▶ [EXERCISE DESCRIPTION]
Pull every line with "Trail" from the data.

▶ [RECORD EXTRACTS]
▬▬▬▬▬▬
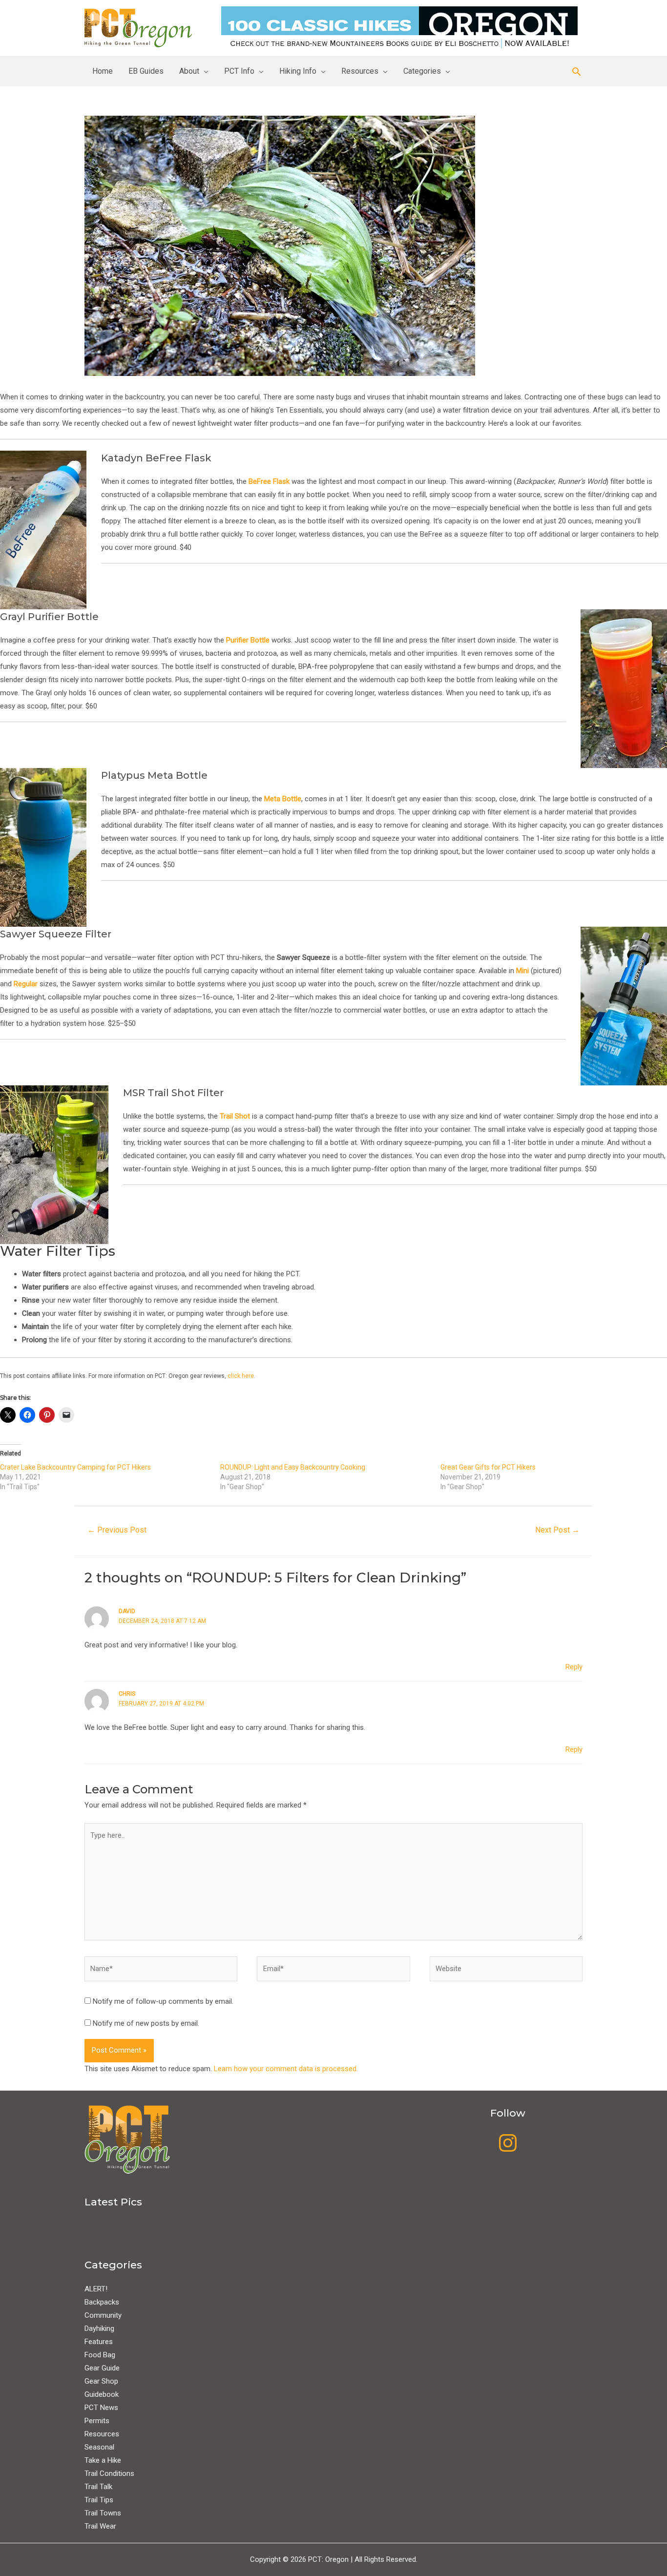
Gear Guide (102, 2368)
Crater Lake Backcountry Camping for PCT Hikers (75, 1467)
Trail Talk (98, 2486)
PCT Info (239, 71)
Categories (422, 71)
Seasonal (99, 2447)
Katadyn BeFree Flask (156, 458)
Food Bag (99, 2354)
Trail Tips (98, 2499)
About (189, 71)
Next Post (557, 1530)
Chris (127, 1693)
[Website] (506, 1971)
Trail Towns (102, 2513)
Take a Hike (102, 2460)
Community (103, 2315)
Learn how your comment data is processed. (286, 2068)
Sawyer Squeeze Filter (55, 934)
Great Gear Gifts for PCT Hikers (488, 1467)
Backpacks (101, 2302)
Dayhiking (99, 2328)
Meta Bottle (282, 798)
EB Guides (146, 71)
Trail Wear (100, 2526)
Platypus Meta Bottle (154, 775)
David (127, 1611)
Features (98, 2341)
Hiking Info (297, 71)
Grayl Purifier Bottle (49, 617)
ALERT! (95, 2289)
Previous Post (116, 1530)
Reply (574, 1666)
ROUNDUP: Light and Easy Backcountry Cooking (292, 1467)
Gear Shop (101, 2381)
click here (241, 1375)
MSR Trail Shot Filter (173, 1093)
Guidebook (101, 2394)
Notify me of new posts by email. (146, 2023)
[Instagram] (508, 2143)
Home (102, 71)
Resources (359, 71)
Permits (96, 2420)
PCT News (101, 2407)
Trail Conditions (109, 2473)
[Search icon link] (577, 71)
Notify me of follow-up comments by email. (163, 2001)
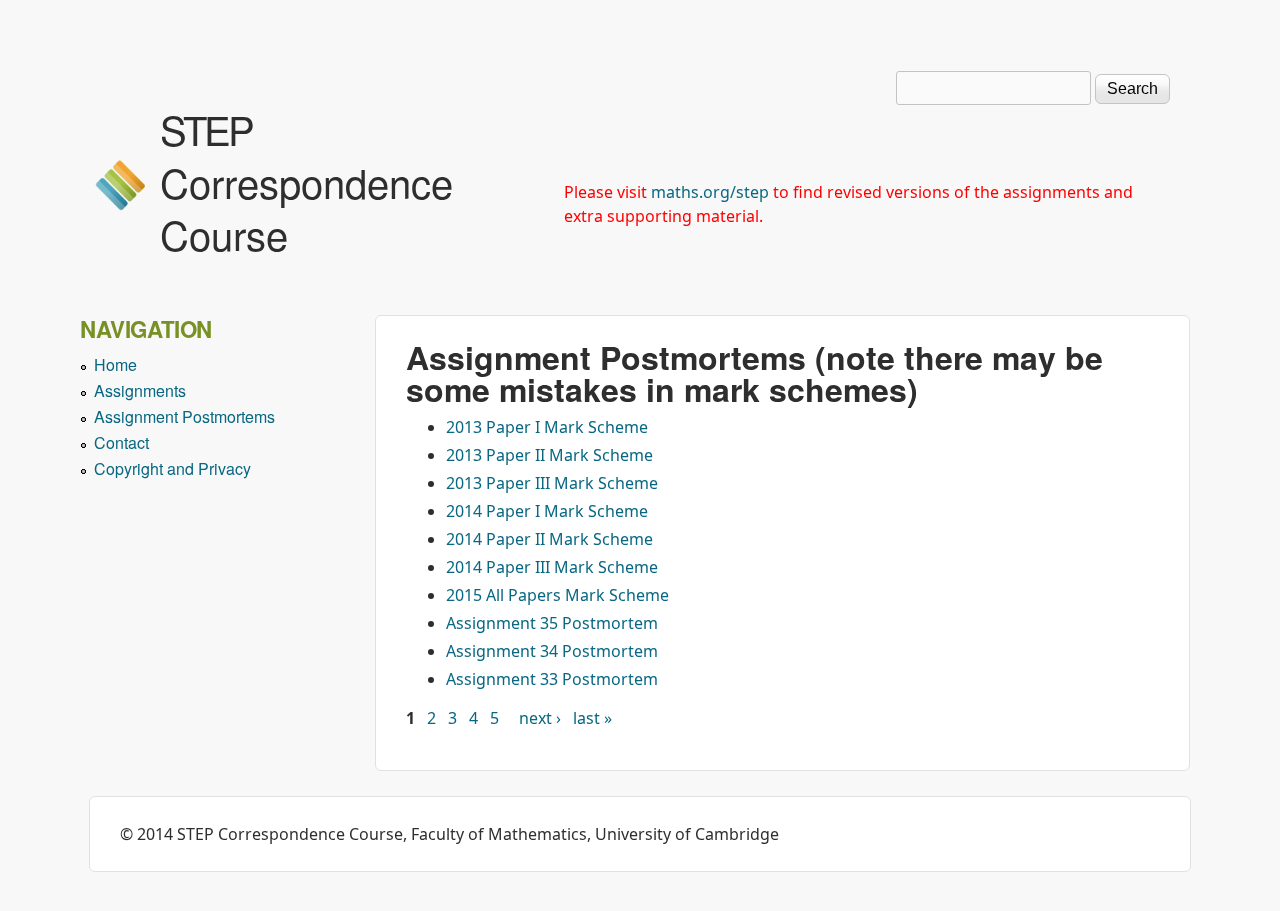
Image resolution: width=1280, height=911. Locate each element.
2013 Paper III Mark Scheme (552, 483)
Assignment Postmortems (184, 416)
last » (592, 718)
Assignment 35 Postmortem (552, 623)
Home (115, 364)
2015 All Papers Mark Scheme (557, 595)
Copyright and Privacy (172, 468)
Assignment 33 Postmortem (552, 679)
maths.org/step (710, 192)
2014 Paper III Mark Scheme (552, 567)
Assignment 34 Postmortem (552, 651)
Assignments (140, 390)
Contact (121, 442)
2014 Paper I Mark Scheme (547, 511)
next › (540, 718)
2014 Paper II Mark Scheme (549, 539)
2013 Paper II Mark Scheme (549, 455)
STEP (206, 128)
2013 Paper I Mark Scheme (547, 427)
▬▬▬▬▬▬
▶ [RESULT]
Trail Talk (98, 2486)
Trail Tips (98, 2499)
Trail Towns (102, 2513)
Trail Wear (100, 2526)
MSR Trail Shot Filter (173, 1093)
Trail Conditions (109, 2473)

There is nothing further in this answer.